Budayaku Terkikis, Identitasku Semakin Hilang

Jumat, April 01, 2011

Arnold Cherren Belau)*

Secara etimologis, kata kebudayaan berasal dar budhayah (Bahasa Sansekerta), jamak dari kata budhhi yang artinya budi atau akal. Atau dasar kata tersebut, kebudayaan diartikan hal-hal yang bersangkutan dengan akal atau budi. Dalam istilah antropologi, kebudayaan sebagai terjemahan dari kata culture, berasal dari kata latin Colore. Artinya mengolah atau mengerjakan yaitu mengolah tanah atau bertani (berkaitan dengan alam). Berangkat dari arti kata tersebut maka culture diartkan sebagai segala daya dan kegiatan manusia untuk mengolah dan mengubah alam.

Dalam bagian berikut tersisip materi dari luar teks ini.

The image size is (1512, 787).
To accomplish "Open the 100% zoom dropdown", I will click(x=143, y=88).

Budaya adalah identitas suatu bangsa. Budaya merupakan identitas yang secara kodrat dimiliki dan melekat pada setiap manusia sejak Ia dilahirkan. Dimana budaya itu menunjukan identitas pribadi, yang menunjukan iapun salah satu bagian dari suatu komunitas. Identitas tersebut meliputi segala macam unsur yang tergabung di dalamnya.

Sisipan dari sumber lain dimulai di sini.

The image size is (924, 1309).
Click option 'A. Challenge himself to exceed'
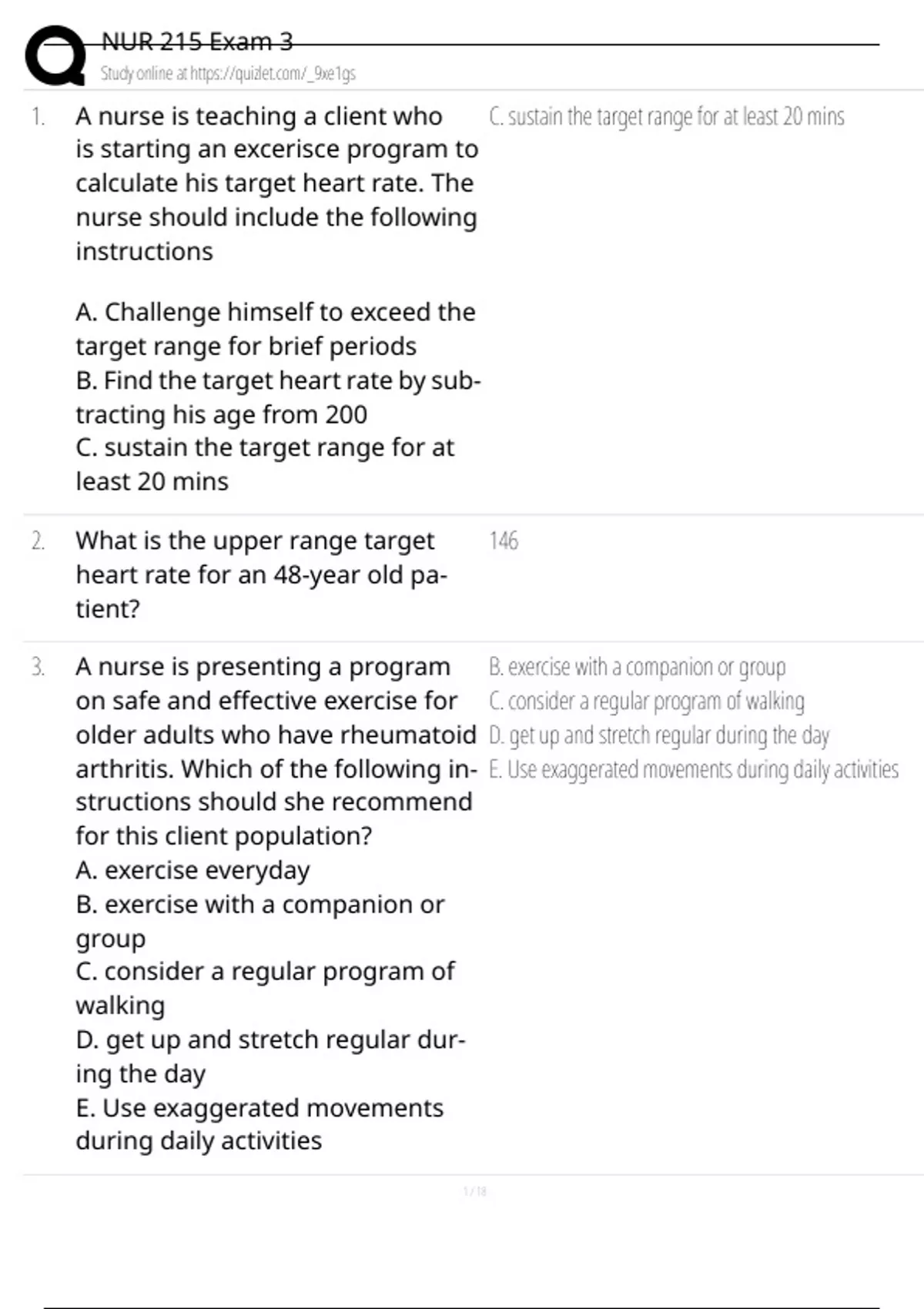(276, 329)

Kebudayaan memunyai fungsi yang sangat besar bagi manusia dan masyarakat. Kebutuhan masyarakat bidang spiritual dan materiil sebagian besar dipenuhi oleh kebudayaan yang bersumber pada masyarakat itu sendiri.

Hasil karya masyarakat melahirkan teknologi atau kebudayaan kebendaan yang mempunyai kegunaan utama di dalam melindungi masyarakat terhadap lingkungan alamnya.
Budaya dimiliki oleh tiap orang yang dipercayai sebagai identitasnya. Tiap suku memiliki budaya yang khas berbeda-beda. Budaya itu menjadi sesuatu yang sangat penting. Sebab dengan adanya budaya itu dengan mudah kita bisa mengetahui darimana ia berasal. Secara otomatis dengan melihat budaya itu kita bisa mengetahui budaya orang. Hal ini terlihat jelas karena setiap budaya memili sejarah yang berbeda-beda.

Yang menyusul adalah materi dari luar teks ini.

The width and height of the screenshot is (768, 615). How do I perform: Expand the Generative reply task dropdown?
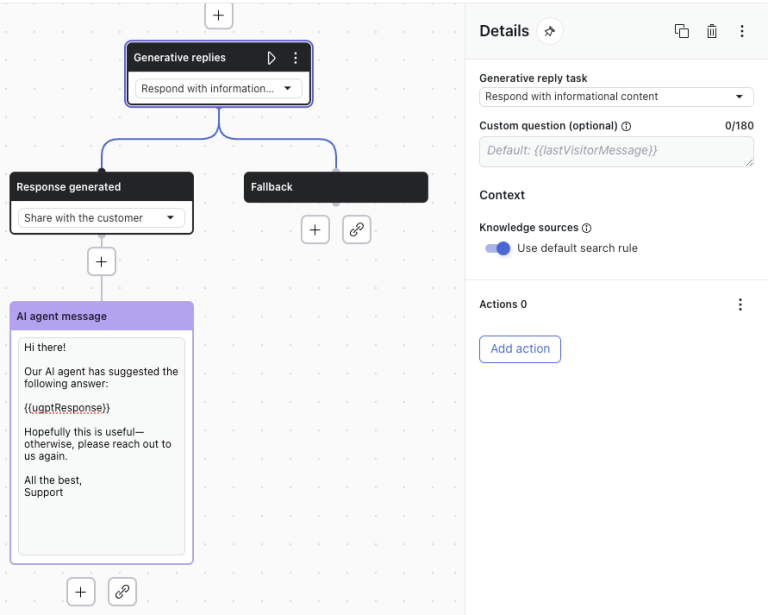pos(616,97)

Unsur-unsur budaya meliputi, bahasa, pakaian adat, gaya hidup dan lain-lain. Sehingga budaya dianggap sangat penting dan perlu dipelajari serta diketahui oleh stiap orang. Sebab bila tidak mengetatuhi budaya yang sebenarnya maka seakan-akan seperti seseorang yang tidak memunyai identitas. Tidak dibatasi bagi setiap orang untuk mempelajadi budaya orang lain, namun perlu diketahui bahwa setiap orang tidak perlu terpengaruh dengan budaya orang lain tesebut, karena setiap orang didunia memunyai budaya yang beraneka ragam. Hal ini diikuti dengan kebiasan hidup pada suatu komunitas tertentu, yang mana kebiasaan dalam suatu komunitas itulah yang disebut budaya. Apapun jeleknya budaya, harus mencintai budaya itu, dengan cara ini secara tidak langung menghargai akan segala cipta, rasa dan karsa dari para pendahulu.


Aku Papua dan Aku Begini Adanya

Pada zaman ini budaya semakin tidak terlalu serius diperhatiakan  dan dianggap sebagai Sesutu yang tidak berate pada hal budaya merupakan identitas kita. Bahkan pada zaman sekarang budaya semakin tidak jelas dan semakin campur baur dengan budaya luar yang masuk. Contoh yang paling kongkrit yang kita bisa lihat dalam kehidupan sehari-hari adalah, gaya hidup dengan pirang rambut, pergi ke salon, minum bir (minuman beralkohol), mengubah warna kulit, membuat model rambut yang tidak asli (tarik, rebonding, dan lain-lain).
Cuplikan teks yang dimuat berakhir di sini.